Moshe Shelest

Hormuz, Germany, drones and submarines

Photo by ChatGPT

Abstract: The US Navy is without a doubt the strongest naval force humanity has ever seen. Yet it stands opposed by a third-rate military power that can still threaten one of the world’s most important maritime chokepoints and potentially hold the global economy hostage by dominating the waters off its own shores. How can a much weaker naval power deny passage to a vastly larger and stronger fleet? Is the US Navy weaker than we were led to believe? Is this a portent of things to come? It behooves us to remember that during the First World War the strongest navy the world had ever seen, Britain’s Royal Navy, still found itself strategically challenged by a much weaker Germany through submarines, mines, and asymmetric maritime warfare. Worse still, this challenge emerged not in some distant strait, but in Britain’s own backyard. The takeaway is not that we are witnessing a permanent shift in the naval balance of power, but that new technologies can temporarily weaken even the dominant military power of an era before strategic balance is eventually restored through new countermeasures.

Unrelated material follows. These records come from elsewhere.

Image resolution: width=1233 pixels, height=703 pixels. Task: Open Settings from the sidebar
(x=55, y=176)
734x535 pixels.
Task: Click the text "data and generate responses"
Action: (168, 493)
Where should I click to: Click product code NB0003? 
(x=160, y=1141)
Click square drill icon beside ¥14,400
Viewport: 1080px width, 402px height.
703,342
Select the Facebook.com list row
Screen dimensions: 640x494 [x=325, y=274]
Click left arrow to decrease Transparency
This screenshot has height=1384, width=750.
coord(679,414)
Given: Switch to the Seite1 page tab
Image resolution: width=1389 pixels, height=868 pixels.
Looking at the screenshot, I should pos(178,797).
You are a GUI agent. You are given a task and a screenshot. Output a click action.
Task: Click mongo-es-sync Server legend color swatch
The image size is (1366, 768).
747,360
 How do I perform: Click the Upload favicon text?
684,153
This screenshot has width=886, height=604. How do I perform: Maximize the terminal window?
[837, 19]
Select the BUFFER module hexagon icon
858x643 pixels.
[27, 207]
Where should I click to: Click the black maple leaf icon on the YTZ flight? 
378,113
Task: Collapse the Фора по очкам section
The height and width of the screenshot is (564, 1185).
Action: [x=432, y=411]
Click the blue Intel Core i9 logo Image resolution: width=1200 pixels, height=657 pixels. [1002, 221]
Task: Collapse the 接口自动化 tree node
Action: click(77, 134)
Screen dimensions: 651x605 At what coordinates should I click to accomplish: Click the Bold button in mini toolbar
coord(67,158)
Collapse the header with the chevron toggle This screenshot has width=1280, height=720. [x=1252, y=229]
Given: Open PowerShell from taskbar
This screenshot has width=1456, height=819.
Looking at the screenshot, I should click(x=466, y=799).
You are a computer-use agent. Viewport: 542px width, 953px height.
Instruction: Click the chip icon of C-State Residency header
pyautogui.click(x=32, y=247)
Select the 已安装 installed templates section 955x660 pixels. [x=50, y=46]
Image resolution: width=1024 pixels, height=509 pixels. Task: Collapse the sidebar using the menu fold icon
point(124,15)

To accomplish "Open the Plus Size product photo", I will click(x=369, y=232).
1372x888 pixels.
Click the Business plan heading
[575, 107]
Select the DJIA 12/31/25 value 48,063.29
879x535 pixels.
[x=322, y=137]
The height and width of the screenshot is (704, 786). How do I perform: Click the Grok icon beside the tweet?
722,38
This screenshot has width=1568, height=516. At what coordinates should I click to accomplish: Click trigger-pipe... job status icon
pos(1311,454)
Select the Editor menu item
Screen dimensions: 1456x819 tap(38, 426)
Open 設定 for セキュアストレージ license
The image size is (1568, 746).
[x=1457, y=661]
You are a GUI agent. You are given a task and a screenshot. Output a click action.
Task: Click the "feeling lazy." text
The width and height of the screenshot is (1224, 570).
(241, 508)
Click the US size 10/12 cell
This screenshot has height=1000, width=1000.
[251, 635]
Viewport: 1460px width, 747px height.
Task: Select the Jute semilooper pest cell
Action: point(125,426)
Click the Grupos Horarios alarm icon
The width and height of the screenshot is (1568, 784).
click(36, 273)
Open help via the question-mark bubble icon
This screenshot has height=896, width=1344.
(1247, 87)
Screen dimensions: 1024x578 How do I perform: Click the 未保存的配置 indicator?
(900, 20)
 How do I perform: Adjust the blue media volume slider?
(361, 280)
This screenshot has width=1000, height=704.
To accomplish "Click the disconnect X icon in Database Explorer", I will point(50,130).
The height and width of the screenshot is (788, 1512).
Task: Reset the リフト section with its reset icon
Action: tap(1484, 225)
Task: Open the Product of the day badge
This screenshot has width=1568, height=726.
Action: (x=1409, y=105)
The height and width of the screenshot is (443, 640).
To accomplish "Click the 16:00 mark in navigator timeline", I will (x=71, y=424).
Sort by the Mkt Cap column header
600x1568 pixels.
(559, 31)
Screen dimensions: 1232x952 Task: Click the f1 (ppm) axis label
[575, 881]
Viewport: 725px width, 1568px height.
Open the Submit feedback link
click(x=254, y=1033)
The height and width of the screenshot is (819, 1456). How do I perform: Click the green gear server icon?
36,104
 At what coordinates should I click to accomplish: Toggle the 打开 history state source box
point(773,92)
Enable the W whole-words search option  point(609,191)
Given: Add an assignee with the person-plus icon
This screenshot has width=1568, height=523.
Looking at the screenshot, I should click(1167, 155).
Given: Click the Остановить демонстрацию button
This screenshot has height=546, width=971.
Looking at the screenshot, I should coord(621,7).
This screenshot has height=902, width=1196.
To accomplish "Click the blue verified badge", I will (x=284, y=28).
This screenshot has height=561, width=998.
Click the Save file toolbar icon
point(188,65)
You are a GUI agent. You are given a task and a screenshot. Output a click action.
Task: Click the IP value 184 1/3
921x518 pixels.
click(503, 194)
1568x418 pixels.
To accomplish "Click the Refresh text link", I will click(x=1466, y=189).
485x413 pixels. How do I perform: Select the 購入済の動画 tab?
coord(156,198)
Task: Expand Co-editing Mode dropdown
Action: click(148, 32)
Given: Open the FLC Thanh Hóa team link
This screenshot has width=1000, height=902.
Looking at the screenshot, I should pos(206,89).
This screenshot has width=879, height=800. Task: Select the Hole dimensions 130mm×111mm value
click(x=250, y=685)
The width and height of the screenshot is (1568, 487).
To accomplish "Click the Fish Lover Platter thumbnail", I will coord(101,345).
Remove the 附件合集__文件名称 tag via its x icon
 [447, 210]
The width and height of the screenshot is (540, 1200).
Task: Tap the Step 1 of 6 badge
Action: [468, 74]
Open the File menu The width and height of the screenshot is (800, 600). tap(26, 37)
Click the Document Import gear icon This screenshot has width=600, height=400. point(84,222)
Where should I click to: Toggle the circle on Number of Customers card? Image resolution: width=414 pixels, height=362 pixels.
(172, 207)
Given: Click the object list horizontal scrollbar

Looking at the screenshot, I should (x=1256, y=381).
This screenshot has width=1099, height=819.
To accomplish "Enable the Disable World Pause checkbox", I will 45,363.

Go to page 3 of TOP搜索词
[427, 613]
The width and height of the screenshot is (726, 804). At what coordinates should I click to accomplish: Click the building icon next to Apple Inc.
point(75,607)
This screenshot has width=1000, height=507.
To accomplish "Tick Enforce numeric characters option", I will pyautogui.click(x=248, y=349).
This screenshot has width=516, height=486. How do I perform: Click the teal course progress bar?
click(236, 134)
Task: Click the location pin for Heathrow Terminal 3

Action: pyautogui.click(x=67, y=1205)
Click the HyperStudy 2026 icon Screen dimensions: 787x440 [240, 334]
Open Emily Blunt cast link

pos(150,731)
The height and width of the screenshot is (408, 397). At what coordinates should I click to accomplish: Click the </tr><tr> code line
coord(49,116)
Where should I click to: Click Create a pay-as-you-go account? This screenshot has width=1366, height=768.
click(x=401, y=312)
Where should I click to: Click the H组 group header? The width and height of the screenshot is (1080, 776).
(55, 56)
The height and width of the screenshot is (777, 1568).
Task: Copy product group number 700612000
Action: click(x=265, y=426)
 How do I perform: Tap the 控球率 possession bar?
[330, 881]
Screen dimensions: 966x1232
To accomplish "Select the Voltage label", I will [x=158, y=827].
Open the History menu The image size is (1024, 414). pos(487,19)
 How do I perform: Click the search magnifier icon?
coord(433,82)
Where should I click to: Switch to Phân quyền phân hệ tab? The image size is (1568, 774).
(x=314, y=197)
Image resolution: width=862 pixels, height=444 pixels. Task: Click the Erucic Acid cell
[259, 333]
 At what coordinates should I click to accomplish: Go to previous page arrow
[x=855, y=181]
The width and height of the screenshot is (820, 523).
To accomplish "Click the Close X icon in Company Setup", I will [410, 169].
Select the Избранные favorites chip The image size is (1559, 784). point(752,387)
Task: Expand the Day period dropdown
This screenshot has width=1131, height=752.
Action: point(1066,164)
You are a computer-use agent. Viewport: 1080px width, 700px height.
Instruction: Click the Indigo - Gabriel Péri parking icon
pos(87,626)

Before WWI the idea that a weaker naval power could blockade the ports of a stronger rival was almost absurd. How would that even be possible, after all in order to deny passageway or be a significant threat one needs to at least have a tactical advantage in the balance of power. And while piraterie used to be an issue in the past by WWI that was no longer anything but an occasional nuisance. Nevertheless, Germany managed to sink a massive number of ships off the coast of Britain, at one point threatening to cut it off the supplies it required to run the war against the central powers. It did so while its pride and joy new Dreadnought class battleships almost never left its wharf in Kiel. How? With mines, and submarines. Were German submarines better or more numerous than British subs? No. They actually had fewer of them, and they were not as good as their allied counterparts. None of that mattered however, as Germany was able to use the temporary lack of submarine countermeasures to their advantage. Eventually, the introduction of convoy systems, improved anti-submarine tactics, and new detection technologies significantly reduced shipping losses. By the Second World War, German submarines once again posed a major threat during the Battle of the Atlantic, but advances in radar, sonar, air patrols, and codebreaking ultimately prevented them from achieving the same level of strategic surprise they had enjoyed earlier.

The Strait of Hormuz presents a modern version of the same phenomenon. Iran cannot defeat the United States Navy in a conventional naval war. It does not need to. What it can do is exploit temporary technological and geographic asymmetries in order to impose disproportionate economic and political costs. Cheap drones, naval mines, anti-ship missiles, swarm attacks, and coastal launch platforms allow a relatively weak regional power to threaten global shipping in one of the narrowest and most economically vital waterways on earth.

Current countermeasures exist, but many remain expensive, limited in number, or vulnerable to saturation. A missile costing tens or hundreds of thousands of dollars can force the expenditure of defensive systems costing millions. This does not mean the era of naval supremacy is over any more than submarines rendered the Royal Navy obsolete in 1917. Rather, we are witnessing another temporary disruption in the technological balance between offense and defense.

Eventually, that balance too will adapt. Directed-energy weapons, cheaper interception systems, autonomous anti-drone platforms, AI-assisted targeting, and layered defensive networks will likely reduce the effectiveness of today’s asymmetric maritime threats just as convoy systems and anti-submarine warfare once reduced the effectiveness of the U-boat. History suggests that revolutionary military technologies rarely abolish existing hierarchies permanently. Instead, they create temporary windows of asymmetric advantage before dominant powers adapt and restore strategic equilibrium.

The lesson of Hormuz is therefore not that American naval power is collapsing, but that even the strongest military powers remain vulnerable during periods of technological transition.

This does not mean that nothing will change either, autonomous systems will give advantage to industrial and technological nations over nations with large manpower reserves. (The rise of Southeast Asia as the industrial core of the modern world is something to take into account here) Freedom of navigation will be increasingly challenged until the balance favours defence yet again and that can take a considerable number of years. But it is useful to look back at history to remind ourselves that we have been here before and we will be here again.

About the Author
Moshe Shelest holds an MA in International Relations from the Hebrew University of Jerusalem and a BA in International Relations and History from the Open University of Israel. He specializes in Europe–Middle East dynamics and works as a specialist in the Europe Program at the Institute for National Security Studies (INSS).